— START Available data —

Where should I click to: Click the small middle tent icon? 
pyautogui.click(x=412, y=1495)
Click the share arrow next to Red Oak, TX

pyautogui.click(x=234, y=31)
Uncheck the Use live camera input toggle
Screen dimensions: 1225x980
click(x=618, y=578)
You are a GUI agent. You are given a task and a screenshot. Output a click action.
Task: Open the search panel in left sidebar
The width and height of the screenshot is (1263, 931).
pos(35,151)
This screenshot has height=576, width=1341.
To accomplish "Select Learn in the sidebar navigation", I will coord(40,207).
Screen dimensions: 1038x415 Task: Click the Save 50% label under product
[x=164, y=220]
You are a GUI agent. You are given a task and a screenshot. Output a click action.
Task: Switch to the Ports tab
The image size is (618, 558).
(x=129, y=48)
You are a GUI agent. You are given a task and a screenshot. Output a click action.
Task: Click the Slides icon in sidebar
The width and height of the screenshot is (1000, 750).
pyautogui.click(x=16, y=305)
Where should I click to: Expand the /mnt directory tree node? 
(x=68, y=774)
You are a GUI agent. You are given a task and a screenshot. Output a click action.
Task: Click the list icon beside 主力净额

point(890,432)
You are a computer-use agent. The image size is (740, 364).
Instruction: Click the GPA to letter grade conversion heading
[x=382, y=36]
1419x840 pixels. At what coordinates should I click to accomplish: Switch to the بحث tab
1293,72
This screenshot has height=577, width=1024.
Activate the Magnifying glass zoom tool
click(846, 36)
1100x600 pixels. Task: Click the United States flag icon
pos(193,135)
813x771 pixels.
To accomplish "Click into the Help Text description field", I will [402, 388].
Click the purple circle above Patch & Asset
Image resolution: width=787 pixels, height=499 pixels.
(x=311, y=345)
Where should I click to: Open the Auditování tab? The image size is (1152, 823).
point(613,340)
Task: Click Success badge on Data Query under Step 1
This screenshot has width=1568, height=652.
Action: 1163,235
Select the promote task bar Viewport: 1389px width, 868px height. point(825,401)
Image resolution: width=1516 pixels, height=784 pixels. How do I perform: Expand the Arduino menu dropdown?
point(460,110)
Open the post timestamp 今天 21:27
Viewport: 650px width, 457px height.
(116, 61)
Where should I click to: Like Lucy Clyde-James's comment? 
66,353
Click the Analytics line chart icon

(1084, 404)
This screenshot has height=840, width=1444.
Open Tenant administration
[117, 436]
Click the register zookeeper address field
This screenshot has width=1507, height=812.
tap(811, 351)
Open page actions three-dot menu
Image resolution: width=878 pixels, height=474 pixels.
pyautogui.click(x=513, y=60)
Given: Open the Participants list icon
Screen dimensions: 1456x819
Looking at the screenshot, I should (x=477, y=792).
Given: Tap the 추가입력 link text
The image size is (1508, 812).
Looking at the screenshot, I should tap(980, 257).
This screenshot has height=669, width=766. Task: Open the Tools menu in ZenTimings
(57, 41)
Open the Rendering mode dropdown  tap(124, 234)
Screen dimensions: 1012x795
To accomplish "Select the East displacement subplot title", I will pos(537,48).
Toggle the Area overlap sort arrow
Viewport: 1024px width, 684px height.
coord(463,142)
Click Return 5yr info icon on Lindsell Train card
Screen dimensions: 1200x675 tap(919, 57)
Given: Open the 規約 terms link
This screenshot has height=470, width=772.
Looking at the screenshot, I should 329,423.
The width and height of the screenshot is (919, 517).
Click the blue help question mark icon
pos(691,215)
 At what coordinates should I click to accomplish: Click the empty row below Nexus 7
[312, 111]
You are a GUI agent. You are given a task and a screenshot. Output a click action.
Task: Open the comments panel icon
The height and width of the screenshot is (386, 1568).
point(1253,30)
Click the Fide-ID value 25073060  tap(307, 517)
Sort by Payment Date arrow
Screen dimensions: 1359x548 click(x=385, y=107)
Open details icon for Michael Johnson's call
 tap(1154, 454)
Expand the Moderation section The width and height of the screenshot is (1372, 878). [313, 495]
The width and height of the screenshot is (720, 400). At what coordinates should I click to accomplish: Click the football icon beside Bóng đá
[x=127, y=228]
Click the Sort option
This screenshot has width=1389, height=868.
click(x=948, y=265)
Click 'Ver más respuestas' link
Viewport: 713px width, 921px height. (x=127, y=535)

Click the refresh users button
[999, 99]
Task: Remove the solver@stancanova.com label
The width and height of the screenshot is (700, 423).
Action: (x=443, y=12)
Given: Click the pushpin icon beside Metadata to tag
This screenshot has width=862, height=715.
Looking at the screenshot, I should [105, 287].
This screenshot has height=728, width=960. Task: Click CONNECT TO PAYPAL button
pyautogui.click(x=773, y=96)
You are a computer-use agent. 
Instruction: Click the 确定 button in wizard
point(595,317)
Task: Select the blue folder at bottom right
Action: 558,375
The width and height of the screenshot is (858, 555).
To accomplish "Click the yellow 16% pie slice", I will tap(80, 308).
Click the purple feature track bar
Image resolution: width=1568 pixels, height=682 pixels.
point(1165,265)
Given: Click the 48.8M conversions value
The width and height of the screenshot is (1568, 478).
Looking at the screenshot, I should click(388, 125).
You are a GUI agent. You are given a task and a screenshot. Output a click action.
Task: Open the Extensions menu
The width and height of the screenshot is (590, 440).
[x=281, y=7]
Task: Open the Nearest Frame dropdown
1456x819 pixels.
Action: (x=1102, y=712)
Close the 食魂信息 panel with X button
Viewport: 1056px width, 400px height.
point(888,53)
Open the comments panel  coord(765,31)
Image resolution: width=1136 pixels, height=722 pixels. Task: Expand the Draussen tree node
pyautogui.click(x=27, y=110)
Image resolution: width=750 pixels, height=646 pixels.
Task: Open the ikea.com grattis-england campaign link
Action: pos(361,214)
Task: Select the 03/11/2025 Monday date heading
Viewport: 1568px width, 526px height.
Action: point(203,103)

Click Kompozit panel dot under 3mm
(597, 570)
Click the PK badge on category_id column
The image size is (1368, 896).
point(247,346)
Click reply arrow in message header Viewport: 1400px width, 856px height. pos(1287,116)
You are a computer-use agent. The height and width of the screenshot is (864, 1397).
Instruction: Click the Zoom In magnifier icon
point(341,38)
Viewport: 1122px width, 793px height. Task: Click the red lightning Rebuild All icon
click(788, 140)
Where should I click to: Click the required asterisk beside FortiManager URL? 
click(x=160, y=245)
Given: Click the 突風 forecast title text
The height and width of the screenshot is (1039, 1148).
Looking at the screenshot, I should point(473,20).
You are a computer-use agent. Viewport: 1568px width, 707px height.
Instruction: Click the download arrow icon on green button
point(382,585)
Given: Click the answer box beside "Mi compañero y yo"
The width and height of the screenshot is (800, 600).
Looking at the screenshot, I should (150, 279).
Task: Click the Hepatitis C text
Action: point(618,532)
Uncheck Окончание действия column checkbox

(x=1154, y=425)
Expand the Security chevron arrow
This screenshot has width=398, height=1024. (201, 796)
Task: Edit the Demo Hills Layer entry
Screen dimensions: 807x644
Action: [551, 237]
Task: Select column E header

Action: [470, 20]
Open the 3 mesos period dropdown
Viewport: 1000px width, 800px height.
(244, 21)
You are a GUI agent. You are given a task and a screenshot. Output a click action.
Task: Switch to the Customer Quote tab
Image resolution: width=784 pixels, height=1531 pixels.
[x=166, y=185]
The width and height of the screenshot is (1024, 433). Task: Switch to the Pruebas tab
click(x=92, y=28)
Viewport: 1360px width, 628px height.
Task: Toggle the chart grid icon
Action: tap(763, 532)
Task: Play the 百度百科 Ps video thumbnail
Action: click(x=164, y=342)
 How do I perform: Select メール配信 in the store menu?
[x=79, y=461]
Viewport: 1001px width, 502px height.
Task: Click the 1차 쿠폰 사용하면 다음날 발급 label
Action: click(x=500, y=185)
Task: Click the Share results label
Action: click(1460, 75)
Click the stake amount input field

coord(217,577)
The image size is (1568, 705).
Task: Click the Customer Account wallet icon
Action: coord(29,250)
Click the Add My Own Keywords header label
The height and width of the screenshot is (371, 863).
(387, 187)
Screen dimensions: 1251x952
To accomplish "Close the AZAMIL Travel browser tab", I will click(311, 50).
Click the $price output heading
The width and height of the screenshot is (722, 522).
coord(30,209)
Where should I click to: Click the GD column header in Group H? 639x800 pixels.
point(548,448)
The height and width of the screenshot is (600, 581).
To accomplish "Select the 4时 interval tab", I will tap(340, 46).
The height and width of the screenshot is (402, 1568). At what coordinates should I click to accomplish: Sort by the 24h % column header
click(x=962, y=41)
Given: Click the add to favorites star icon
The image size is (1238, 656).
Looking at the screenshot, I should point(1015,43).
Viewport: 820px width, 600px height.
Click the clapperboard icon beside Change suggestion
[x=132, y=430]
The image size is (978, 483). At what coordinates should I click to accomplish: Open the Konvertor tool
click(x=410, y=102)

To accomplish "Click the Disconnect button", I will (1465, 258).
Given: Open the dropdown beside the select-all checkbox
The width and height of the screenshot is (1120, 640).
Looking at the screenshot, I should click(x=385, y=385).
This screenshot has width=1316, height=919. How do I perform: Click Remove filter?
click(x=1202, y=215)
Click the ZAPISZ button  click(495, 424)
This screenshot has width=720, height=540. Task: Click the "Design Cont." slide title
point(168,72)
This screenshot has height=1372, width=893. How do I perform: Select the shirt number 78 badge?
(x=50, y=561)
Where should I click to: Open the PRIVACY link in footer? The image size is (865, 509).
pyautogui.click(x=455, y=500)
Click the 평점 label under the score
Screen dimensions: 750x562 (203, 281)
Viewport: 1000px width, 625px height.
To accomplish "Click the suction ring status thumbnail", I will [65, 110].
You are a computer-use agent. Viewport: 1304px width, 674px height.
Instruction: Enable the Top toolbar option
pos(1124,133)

— END Available data —

**Your objective**
Retype the stretch of records from the start through the line containing "[x=164, y=220]", keeping every line exactly as it stands.

**Result for this exercise**
Where should I click to: Click the small middle tent icon? 
pyautogui.click(x=412, y=1495)
Click the share arrow next to Red Oak, TX

pyautogui.click(x=234, y=31)
Uncheck the Use live camera input toggle
Screen dimensions: 1225x980
click(x=618, y=578)
You are a GUI agent. You are given a task and a screenshot. Output a click action.
Task: Open the search panel in left sidebar
The width and height of the screenshot is (1263, 931).
pos(35,151)
This screenshot has height=576, width=1341.
To accomplish "Select Learn in the sidebar navigation", I will coord(40,207).
Screen dimensions: 1038x415 Task: Click the Save 50% label under product
[x=164, y=220]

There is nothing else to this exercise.